González Montes empieza su relato narrándonos la muerte de su joven protagonista, Brandon, a causa de una sobredosis de alcohol y drogas. El deceso del muchacho, narrador a la vez que personaje central, no significa su desaparición, sino, por el contrario, el inicio de una vida extraña, en la que no puede volver a su propio cuerpo, pero sí encarnarse en toda clase de animales, como mariposas, arañas y perros. Esta nueva condición le permite hacer una revaluación de su conducta hasta antes de su muerte, de la que concluye, por supuesto, que se arrepiente de todo cuanto ha hecho y que daría cualquier cosa por tener una segunda oportunidad.

La estructura del libro presenta una alternación de planos narrativos: por un lado, los sucesos posteriores a la muerte de Brandon; por otro, los recuerdos de cómo conoció a Vanessa, su novia; por último, su incursión en las drogas y el pandillerismo. Esta distribución de los episodios es atractiva, pues invita al lector a participar, reconstruyendo el orden temporal de los sucesos y embonando las distintas piezas. El lenguaje de la novela imita el habla popular de los jóvenes mexicanos, mechada de regionalismos y palabras en inglés.

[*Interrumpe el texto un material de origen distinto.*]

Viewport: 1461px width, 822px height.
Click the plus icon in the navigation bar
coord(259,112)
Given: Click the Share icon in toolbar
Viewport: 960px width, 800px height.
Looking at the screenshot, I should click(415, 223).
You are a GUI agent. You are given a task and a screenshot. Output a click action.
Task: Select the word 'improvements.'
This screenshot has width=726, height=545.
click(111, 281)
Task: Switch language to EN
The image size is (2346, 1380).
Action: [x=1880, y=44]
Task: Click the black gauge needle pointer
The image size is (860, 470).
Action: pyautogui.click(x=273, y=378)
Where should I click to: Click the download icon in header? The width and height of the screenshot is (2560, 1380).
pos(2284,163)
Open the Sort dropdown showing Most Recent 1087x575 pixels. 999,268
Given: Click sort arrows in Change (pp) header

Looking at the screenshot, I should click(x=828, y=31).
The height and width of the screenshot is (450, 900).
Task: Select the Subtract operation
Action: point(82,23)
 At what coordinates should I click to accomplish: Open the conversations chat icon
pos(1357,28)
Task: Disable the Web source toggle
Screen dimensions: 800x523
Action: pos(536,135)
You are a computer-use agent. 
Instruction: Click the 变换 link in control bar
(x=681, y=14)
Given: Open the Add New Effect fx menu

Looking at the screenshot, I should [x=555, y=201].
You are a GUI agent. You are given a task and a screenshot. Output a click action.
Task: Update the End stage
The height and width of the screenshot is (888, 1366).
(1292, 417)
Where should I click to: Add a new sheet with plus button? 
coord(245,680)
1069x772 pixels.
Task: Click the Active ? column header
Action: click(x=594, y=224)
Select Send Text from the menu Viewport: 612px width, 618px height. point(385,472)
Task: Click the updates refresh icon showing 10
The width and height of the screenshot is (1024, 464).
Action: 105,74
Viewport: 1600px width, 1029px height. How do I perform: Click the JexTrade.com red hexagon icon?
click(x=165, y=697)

Supongo que entre los méritos que el jurado del Premio Gran Angular encontró en esta novela se cuentan su estructura fragmentada y la ingeniosa forma de hacer participar al protagonista de sucesos posteriores a su desaparición física. A pesar de esos aciertos, el lastre del libro es la insistencia, que se vuelve chocante, en el arrepentimiento de Brandon. González Montes se muestra demasiado ansioso por convencer al lector de que drogarse es una pésima idea y de que la vida no da segundos chances. Hay también en Por sobredosis una severa crítica a los excesos de cualquier tipo, una defensa de la castidad y de la unión familiar, y un elogio del estudio como medio de superación. El problema es que, además de exaltar estas opciones como si fueran las únicas válidas, el autor las explicita a tal grado que el lector, cansado de moralejas, probablemente termine rechazando lo que, según el plan trazado, debería aceptar con el mayor de los empeños.

1 comentario:

Anónimo dijo...

Una reseña muy clara. Buena introducción al mundo narrativo de este autor, de quien se cuentan decenas de historias.